Selon la jurisprudence de la Cour de cassation, une seconde déclaration d’appel peut venir régulariser une première déclaration d’appel nulle, erronée ou incomplète sous réserve d’être formée non pas dans le délai d’appel, mais dans le délai fixé à l’appelant pour déposer ses premières conclusions : Civ 2ème 19 novembre 2020 n°19-13.642.
Ainsi que le font justement observer les époux [Z], en application du premier alinéa de l’article 905-2 du code de procédure civile, dans sa rédaction applicable en l’espèce, dans le dossier enrôlé sous le n°RG 24/696, le CIFD devait conclure au plus tard le 6 juillet 2024, soit dans le mois suivant l’avis de réception de l’avis de fixation de l’affaire à bref délai, ce qu’il a d’ailleurs fait.
La seconde déclaration d’appel ayant été formée le 23 juillet 2024 est ainsi tardive et donc irrecevable.
En toute hypothèse, si la seconde déclaration d’appel ne devait pas être considérée comme destinée à régulariser la première déclaration d’appel, elle serait irrecevable à un double titre.

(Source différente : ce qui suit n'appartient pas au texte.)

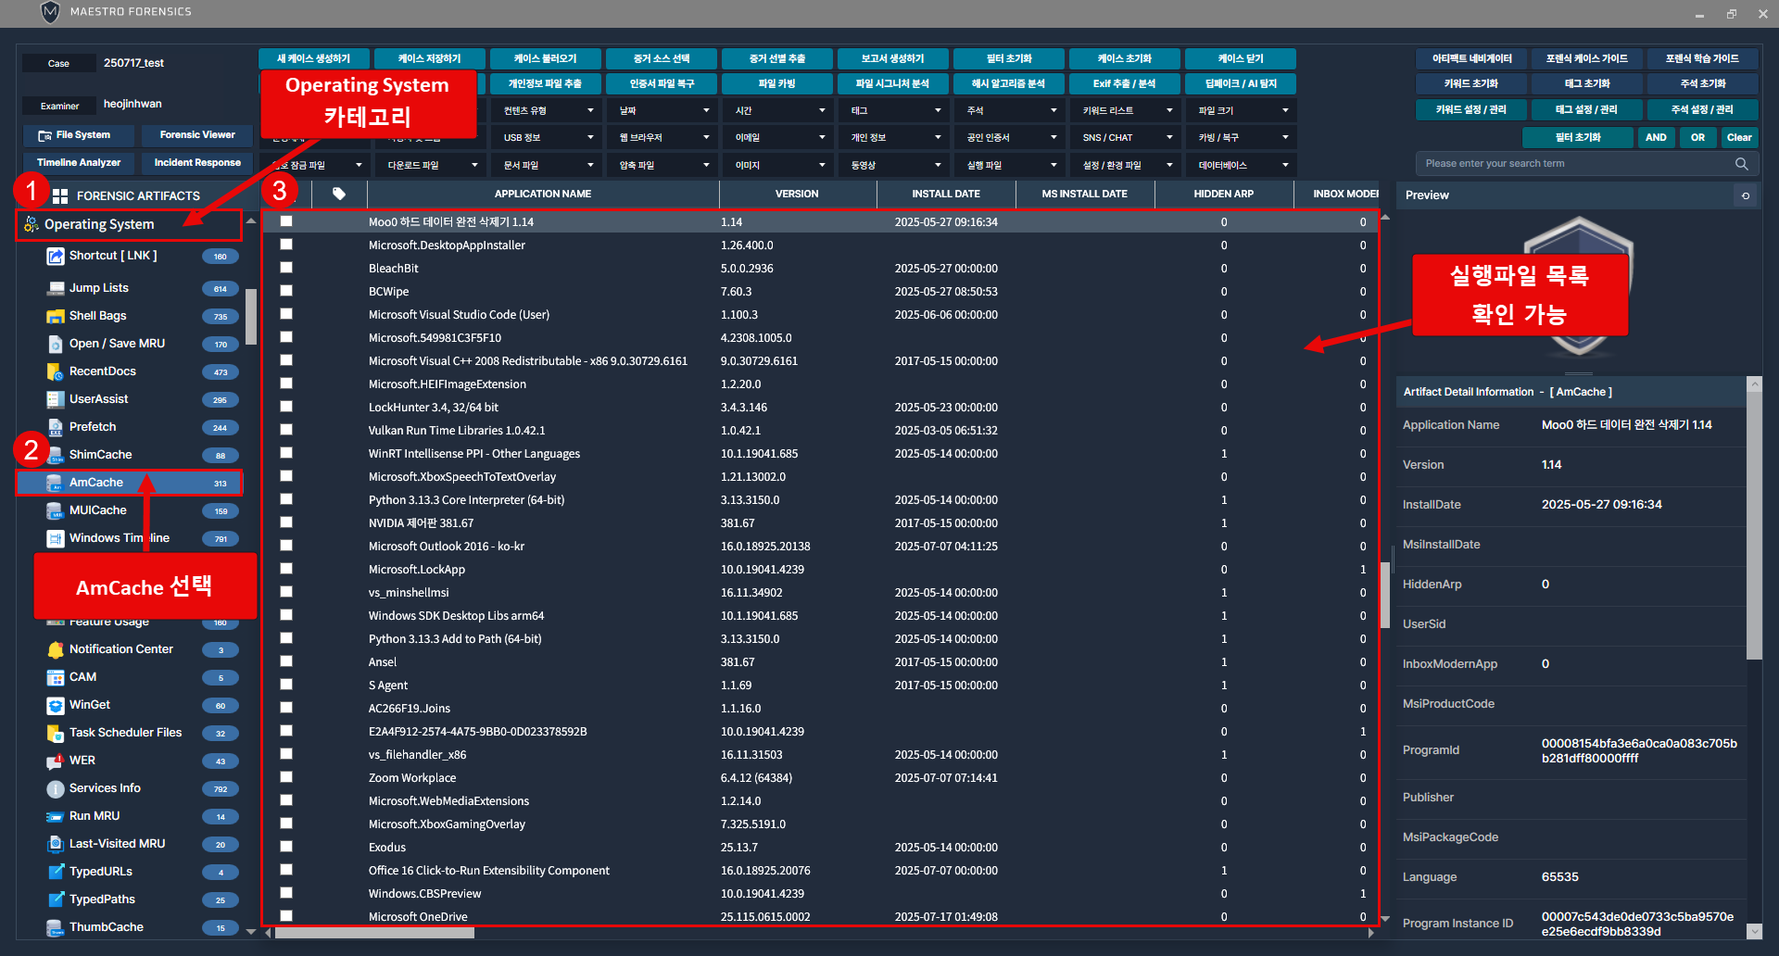Expand the USB 정보 dropdown
Screen dimensions: 1779x956
pos(547,137)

' En effet, l’appel du jugement rendu le 7 mai 2024 par le juge de l’exécution du tribunal de proximité du Creusot devait être formé dans les 15 jours de sa notification par les soins du greffe par lettre recommandée avec accusé de réception. Or, le CIFD a signé l’accusé de réception de la lettre recommandée lui notifiant le jugement le 27 mai 2024, étant précisé que cette lettre a bien été reçue à sa nouvelle adresse sise au [Adresse 4] [Localité 10].
En conséquence, la seconde déclaration d’appel du 23 juillet a été formée tardivement.

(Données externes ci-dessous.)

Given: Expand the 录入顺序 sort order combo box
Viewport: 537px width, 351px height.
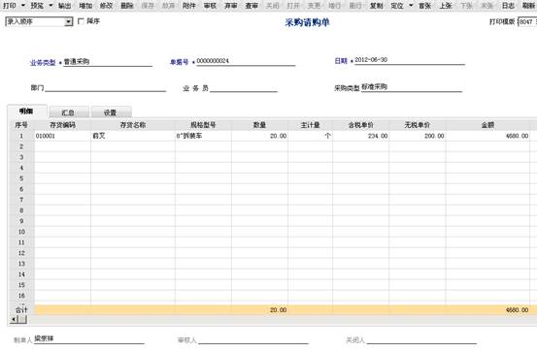Looking at the screenshot, I should pyautogui.click(x=69, y=22).
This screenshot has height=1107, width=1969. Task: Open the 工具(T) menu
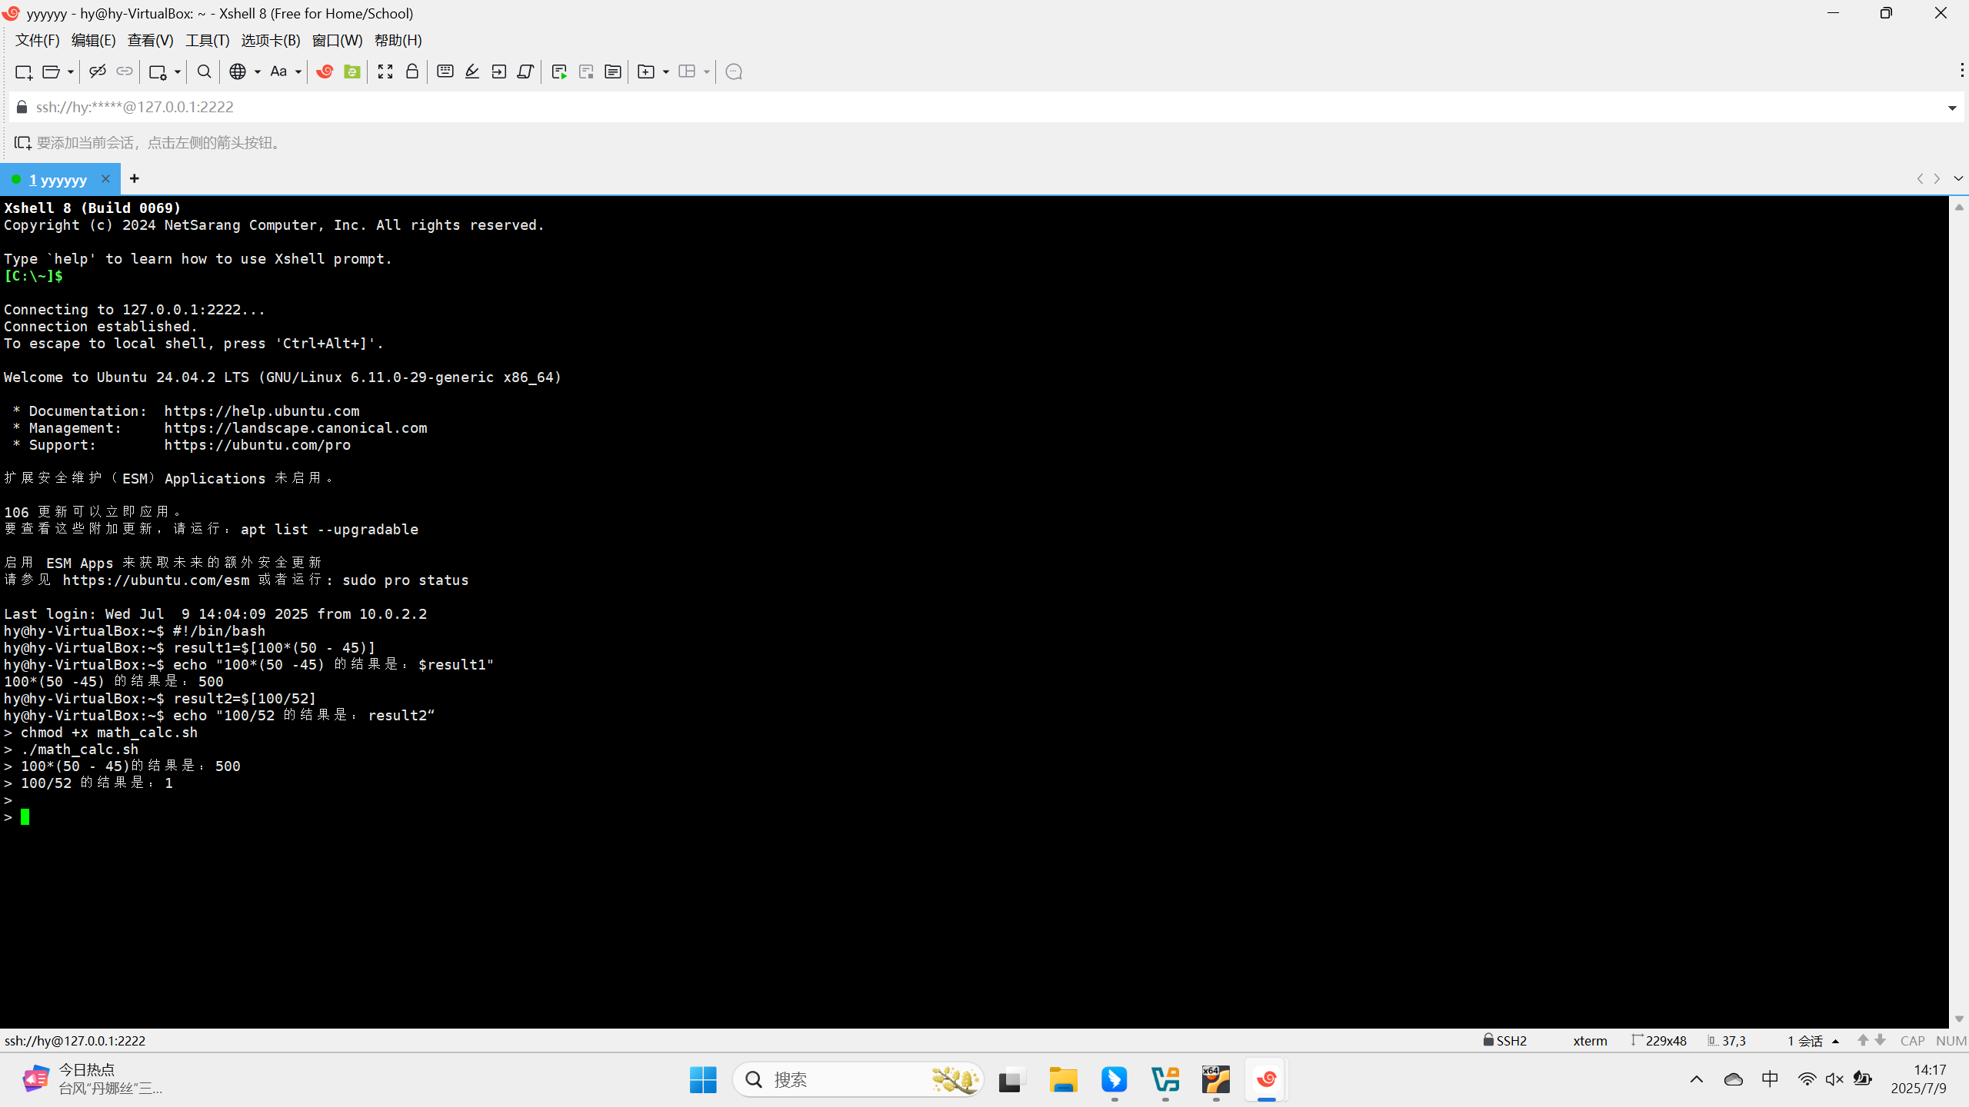[207, 40]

' Le premier appel ayant valablement saisi la cour et sa caducité n’ayant pas été constatée ou prononcée, le CIFD ne justifie d’aucun intérêt à former et à maintenir un second appel du même jugement contre les mêmes intimés.

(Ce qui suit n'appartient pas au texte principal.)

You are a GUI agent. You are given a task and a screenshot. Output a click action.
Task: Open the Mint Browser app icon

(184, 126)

Il convient donc de déclarer l’appel formé le 23 juillet 2024 irrecevable.
Conformément à l’article 696 du code de procédure civile, le CIFD doit supporter les dépens de la présente instance.
Les conditions d’application de l’article700 du code de procédure civile ne sont réunies qu’en faveur des époux [Z] auxquels la cour alloue la somme de 1 300 euros au titre des frais non compris dans les dépens qu’ils ont dû exposer.
PAR CES MOTIFS,
Disons n’y avoir lieu à jonction de la présente affaire avec celle enrôlée sous le n°RG 24/696,
Déclarons irrecevable le second appel formé le 23 juillet 2024 par le Crédit Immobilier de France Développement, à l’encontre du jugement rendu le 7 mai 2024 par le juge de l’exécution du tribunal de proximité du Creusot, dirigé contre les époux [Y] [Z] / [E] [P],
Condamnons le Crédit Immobilier de France Développement :
— aux dépens de la présente instance,
— à payer aux époux [Y] [Z] / [E] [P] la somme globale de 1 300 euros en application de l’article 700 du code de procédure civile.